3. The story could not escape from the ears of contemporary Italian traveller Manucci.  
In his accounts, Vol-1, Pg-231 ; he writes. His words are to be read with caution, i mean the vocabulary.

Aurangzeb grew very fond of one of the dancing-women in his harem, and through the great love he bore to her he neglected for some time his prayers and his austerities, filling up his days with music and dances; and going even farther, he enlivened himself with wine, which he drank at the ins­tance of the said dancing-girl. The dancer died, and Aurangzeb made a vow never to drink wine again nor to listen to music. In after-days he was accustomed to say that God had been very gracious to him by putting an end to that dancing-girl's life, by reason of whom he had committed so many iniquities & went against his theology, and had run the risk of never reigning through being occupied in vicious practices.

 


Conclusion:

The episode with Zainabadi seems to have happened in 1653 at the earliest, when Aurangzeb was a prince not a king, and was 35 years old(not an old age those days) and the father of couple of children. 

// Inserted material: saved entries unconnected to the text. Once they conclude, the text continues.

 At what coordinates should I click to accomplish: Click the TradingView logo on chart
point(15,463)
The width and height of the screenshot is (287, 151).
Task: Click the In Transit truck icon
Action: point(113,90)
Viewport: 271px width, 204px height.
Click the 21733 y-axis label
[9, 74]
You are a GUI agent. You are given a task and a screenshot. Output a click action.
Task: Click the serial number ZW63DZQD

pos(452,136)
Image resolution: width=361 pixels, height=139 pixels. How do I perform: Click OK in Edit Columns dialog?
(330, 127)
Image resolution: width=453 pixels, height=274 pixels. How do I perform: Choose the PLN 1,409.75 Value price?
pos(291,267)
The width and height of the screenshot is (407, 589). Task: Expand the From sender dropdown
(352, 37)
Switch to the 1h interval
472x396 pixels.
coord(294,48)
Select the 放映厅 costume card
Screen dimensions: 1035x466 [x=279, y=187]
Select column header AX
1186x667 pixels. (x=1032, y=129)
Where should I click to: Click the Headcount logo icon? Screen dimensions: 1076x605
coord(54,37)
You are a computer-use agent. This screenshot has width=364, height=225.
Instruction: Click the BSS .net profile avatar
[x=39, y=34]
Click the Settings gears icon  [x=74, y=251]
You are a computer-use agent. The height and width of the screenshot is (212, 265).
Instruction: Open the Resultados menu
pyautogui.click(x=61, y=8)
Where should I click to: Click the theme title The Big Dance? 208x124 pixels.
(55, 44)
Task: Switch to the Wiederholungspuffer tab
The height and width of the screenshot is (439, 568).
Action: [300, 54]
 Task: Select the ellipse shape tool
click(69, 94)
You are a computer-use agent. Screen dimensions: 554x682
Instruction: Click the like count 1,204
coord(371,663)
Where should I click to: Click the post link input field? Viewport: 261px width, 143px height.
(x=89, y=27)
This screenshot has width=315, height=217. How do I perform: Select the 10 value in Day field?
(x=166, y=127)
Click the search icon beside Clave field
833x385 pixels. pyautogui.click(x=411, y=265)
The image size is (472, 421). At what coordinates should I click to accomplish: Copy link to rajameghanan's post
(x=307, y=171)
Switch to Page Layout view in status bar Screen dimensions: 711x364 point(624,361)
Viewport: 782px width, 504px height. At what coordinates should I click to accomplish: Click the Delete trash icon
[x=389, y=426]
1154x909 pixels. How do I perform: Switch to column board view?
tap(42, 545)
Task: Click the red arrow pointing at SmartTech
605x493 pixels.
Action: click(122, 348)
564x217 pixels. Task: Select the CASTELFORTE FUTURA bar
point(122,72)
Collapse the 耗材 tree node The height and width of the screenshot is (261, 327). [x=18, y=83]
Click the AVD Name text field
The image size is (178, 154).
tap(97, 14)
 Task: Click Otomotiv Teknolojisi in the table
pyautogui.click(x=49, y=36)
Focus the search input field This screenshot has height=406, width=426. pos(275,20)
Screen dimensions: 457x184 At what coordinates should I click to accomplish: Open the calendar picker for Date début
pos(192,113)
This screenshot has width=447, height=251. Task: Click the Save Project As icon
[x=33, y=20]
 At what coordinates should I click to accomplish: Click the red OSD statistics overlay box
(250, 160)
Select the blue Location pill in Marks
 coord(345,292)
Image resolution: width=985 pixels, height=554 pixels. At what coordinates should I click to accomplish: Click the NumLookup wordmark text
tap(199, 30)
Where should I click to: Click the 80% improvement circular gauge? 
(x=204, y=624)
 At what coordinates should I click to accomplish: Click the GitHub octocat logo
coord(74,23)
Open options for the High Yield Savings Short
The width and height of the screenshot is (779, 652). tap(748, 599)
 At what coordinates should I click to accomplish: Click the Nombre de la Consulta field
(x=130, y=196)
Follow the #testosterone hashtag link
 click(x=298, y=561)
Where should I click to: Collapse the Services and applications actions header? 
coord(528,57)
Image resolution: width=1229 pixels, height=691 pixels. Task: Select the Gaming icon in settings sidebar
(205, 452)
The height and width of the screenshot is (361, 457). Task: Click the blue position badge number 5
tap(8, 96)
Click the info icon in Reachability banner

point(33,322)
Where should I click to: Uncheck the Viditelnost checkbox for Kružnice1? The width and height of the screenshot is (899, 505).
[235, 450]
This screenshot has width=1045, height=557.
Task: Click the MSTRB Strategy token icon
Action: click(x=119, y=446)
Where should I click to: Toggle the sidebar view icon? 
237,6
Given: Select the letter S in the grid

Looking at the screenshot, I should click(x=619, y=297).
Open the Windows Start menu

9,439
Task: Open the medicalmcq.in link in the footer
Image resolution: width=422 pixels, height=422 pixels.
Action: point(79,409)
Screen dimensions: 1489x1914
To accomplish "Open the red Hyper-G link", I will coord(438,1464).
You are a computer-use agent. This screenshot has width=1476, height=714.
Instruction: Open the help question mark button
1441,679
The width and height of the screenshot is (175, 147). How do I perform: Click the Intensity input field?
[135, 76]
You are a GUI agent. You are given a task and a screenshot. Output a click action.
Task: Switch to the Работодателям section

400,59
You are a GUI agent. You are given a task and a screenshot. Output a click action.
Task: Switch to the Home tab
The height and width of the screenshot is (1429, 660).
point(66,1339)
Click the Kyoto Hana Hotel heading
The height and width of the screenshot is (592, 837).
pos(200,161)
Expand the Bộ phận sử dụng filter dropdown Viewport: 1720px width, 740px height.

His normally accepted image in our minds is NOT that of a passionate youth who might consider the world well lost for love. The Aurangzeb we knew was the one for whom art, music, dance, and even poetry (other than religious Islamic quotations) were his aversion, and he spent his leisure hours in hunting for legal precedents in Arabic works on Jurisprudence. Scrupulously he followed the rules of the Quran in his own private life, he considered it his duty to enforce them on everybody else; the least deviation from the strict and narrow path of Islamic orthodoxy in any part of his dominions, would (he feared) endanger his own soul.

But what happened to that Aurangzeb here ? He ceased to be the "heartless" strict Aurangzeb which we all know, even going to the extent of drinking wine on the request of his beloved. Though, it is unfortunate that she died early, and at her death he was inconsolable.!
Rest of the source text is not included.